1. A gasket, comprising:

a plurality of compression limiting inserts each having first and second surfaces and at least one edge disposed between said first and second surfaces with an elastomeric sealing material bonded thereto, opposite ends of each of said plurality of compression limiting inserts being aligned with and spliced to adjacent ones of said plurality of compression limiting inserts by said elastomeric sealing material bonding to said adjacent ones of said plurality of compression limiting inserts, wherein said plurality of compression limiting inserts are aligned to form a completed gasket.

2. The gasket according to claim 1, wherein said plurality of compression limiting inserts include a plurality of corner segments.

3. The gasket according to claim 2, wherein said plurality of compression limiting inserts include a plurality of straight segments.

4. The gasket according to claim 1, wherein said opposite ends of said plurality of compression limiting inserts include nesting features for engaging adjacent ones of said plurality of compression limiting inserts.

5. The gasket according to claim 4, wherein said plurality of compression limiting inserts include a plurality of corner segments.

6. The gasket according to claim 5, wherein said plurality of compression limiting inserts include a plurality of straight segments.

7. The gasket according to claim 1, wherein said plurality of compression limiting inserts include a plurality of straight segments.

8. The gasket according to claim 1, wherein said plurality of compression limiting inserts are made from one of thermoplastic, thermoplastic elastomers, and thermoplastic vulcanizates.

9. The gasket according to claim 1, wherein said plurality of compression limiting inserts are made from thermoset plastic.

10. The gasket according to claim 1, wherein said plurality of compression limiting inserts are made from aluminum.

11. The gasket according to claim 1, wherein said plurality of compression limiting inserts are made from steel.

12. The gasket according to claim 1, wherein said elastomeric sealing material includes one of silicone, polyurethane, EPDM, FKM, VMQ, NBR, HNBR, ECO, SBR, IR, ACM, natural rubber, and AEM.

13. The gasket according to claim 1, wherein said elastomeric sealing material includes polyurethane.

14. A method of making a gasket, comprising:

providing a plurality of compression limiting inserts each having first and second surfaces and at least one edge disposed between said first and second surfaces;

forming an elastomeric sealing material on said at least one edge of each of said plurality of compression limiting inserts;

aligning opposite ends of each of said plurality of compression limiting inserts with an adjacent one of said plurality of compression limiting inserts in a mold cavity; and

splicing said opposite ends together by injecting said elastomeric sealing material into said mold cavity to form a spliced connection between adjacent compression limiting inserts, wherein said plurality of compression limiting inserts are aligned to form a completed gasket.

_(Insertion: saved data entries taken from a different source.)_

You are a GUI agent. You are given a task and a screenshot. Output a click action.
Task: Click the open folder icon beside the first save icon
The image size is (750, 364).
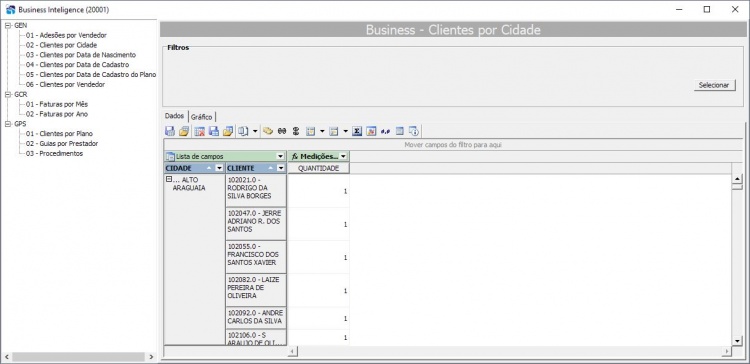(x=184, y=131)
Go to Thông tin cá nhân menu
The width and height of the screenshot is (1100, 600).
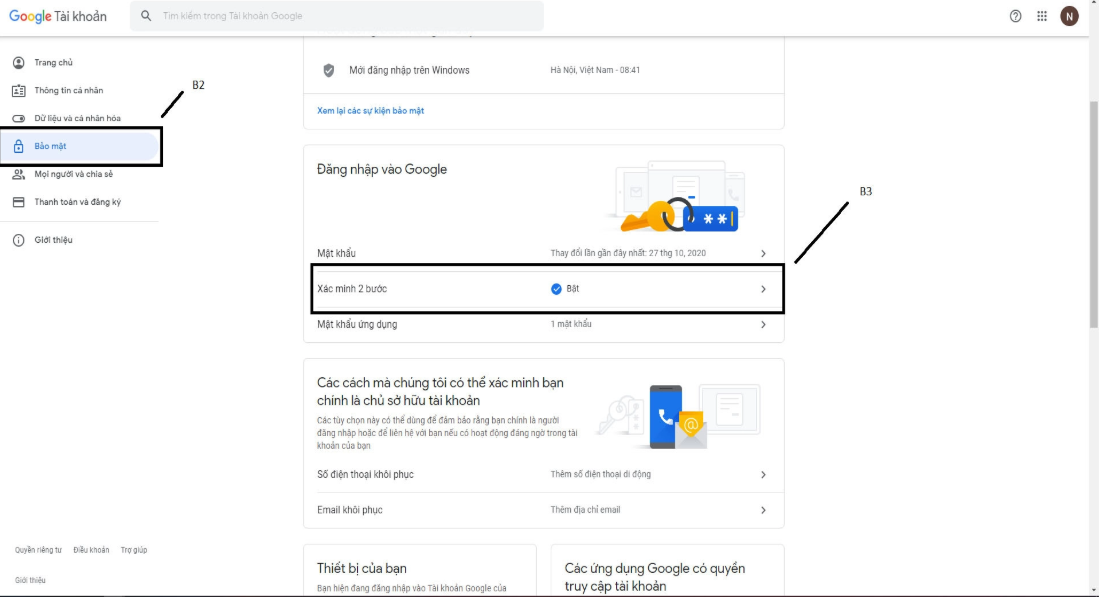[68, 91]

15. The method according to claim 14, wherein said plurality of compression limiting inserts are made from a material selected from the group of thermoplastic, thermoplastic elastomers, thermoplastic vulcanizates, thermoset plastic, aluminum and steel.

16. The method according to claim 14, wherein said elastomeric sealing material includes a material selected from silicone, polyurethane, EPDM, FKM, VMQ, NBR, HNBR, ECO, SBR, IR, ACM, natural rubber, and AEM.

17. The method according to claim 14, further comprising the step of forming a nesting feature on said opposite ends of said plurality of compression limiting inserts and said step of aligning opposite ends of each of said plurality of compression limiting inserts with an adjacent one of said plurality of compression limiting insert in a mold cavity includes engaging said nesting features to one another prior to said step of splicing said opposite ends together.

18. The method according to claim 14, wherein said plurality of compression limiting inserts include a plurality of corner segments.

19. The method according to claim 14, wherein said plurality of compression limiting inserts include a plurality of straight segments.

20. The method according to claim 14, further comprising folding said gasket at least one of said spliced connections.